Mark Kirk's signature bill this term calls for longer prison time for dealing strong marijuana. How's that going to make my life better?
They assume that the only people who benefit from government programs are "lazy", do-nothing goverment employees, welfare queens, people who use Link cards at the supermarket and drive away in SUVs (everybody, at least on newspaper blogs, seems to have sighted one of these), single/teen moms needing child care subsidies (which THEY didn't need because they waited to have kids until they were married, or because they relied on their own resources), etc.
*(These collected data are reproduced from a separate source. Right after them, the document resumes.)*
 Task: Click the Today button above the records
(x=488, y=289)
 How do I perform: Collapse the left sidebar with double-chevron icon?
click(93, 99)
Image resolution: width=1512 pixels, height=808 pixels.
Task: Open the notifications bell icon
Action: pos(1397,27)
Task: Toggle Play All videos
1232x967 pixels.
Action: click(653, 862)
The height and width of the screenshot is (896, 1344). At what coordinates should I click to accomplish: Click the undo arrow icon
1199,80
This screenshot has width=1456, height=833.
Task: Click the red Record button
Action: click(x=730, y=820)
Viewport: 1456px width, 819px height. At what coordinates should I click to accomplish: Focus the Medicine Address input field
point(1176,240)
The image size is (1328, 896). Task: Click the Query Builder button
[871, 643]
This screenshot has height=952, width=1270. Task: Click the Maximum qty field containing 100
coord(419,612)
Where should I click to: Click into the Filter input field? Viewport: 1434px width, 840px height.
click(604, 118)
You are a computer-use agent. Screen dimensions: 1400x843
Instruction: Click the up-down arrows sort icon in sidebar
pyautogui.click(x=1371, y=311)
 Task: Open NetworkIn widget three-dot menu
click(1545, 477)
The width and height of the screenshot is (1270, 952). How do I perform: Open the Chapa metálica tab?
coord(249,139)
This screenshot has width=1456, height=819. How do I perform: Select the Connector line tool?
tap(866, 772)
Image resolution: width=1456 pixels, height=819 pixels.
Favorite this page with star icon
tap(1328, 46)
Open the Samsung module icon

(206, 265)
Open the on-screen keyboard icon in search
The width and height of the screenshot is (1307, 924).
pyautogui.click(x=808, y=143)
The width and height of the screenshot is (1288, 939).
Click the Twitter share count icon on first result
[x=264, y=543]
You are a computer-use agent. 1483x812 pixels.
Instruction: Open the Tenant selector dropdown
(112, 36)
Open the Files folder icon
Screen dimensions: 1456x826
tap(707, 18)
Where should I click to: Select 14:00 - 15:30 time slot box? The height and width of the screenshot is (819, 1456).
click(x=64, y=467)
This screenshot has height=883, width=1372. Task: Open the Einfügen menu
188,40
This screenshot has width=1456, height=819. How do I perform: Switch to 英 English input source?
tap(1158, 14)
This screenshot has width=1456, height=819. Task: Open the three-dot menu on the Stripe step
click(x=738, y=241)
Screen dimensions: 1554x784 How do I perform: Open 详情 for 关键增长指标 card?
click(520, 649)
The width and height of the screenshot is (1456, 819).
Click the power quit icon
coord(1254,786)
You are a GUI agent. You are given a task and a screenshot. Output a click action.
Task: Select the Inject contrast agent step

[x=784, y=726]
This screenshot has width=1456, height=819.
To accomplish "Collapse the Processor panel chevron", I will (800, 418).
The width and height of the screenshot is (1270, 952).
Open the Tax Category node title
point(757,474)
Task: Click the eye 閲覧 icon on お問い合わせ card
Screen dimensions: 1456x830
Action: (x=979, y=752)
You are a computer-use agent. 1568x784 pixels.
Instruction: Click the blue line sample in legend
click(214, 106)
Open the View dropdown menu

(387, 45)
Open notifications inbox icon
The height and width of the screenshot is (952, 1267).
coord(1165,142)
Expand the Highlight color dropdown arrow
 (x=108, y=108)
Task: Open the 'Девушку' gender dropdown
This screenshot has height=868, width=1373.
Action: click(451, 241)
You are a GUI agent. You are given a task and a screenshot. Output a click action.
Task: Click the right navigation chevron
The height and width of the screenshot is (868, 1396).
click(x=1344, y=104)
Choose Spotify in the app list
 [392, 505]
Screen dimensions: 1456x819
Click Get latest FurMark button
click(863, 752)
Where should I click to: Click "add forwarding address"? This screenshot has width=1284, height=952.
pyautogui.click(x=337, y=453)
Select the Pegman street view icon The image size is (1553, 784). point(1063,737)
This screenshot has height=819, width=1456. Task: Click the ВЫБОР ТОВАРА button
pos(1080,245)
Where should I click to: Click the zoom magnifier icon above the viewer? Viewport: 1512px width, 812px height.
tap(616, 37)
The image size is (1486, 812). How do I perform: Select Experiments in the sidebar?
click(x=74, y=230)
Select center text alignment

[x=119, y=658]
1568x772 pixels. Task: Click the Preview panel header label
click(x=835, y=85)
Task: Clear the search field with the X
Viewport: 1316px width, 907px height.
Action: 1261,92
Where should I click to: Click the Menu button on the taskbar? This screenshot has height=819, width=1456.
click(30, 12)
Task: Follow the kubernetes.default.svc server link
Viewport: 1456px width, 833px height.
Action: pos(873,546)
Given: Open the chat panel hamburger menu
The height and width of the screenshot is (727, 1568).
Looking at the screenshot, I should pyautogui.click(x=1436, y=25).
Of course this overlooks the fact that even the most independent and self-supporting people rely on numerous goverment services daily... roads, fire protection, police, schools, etc. Plus, the quality of public schools in your community WILL affect the general quality of life in your community even if you or your children don't happen to attend said school.
Self-reliance is a good thing and government cannot do everything, nor can it ever fully replace family, neighbors, friends, and other voluntary associations; but that doesn't make all government spending or taxation automatically bad or evil. "No man is an island."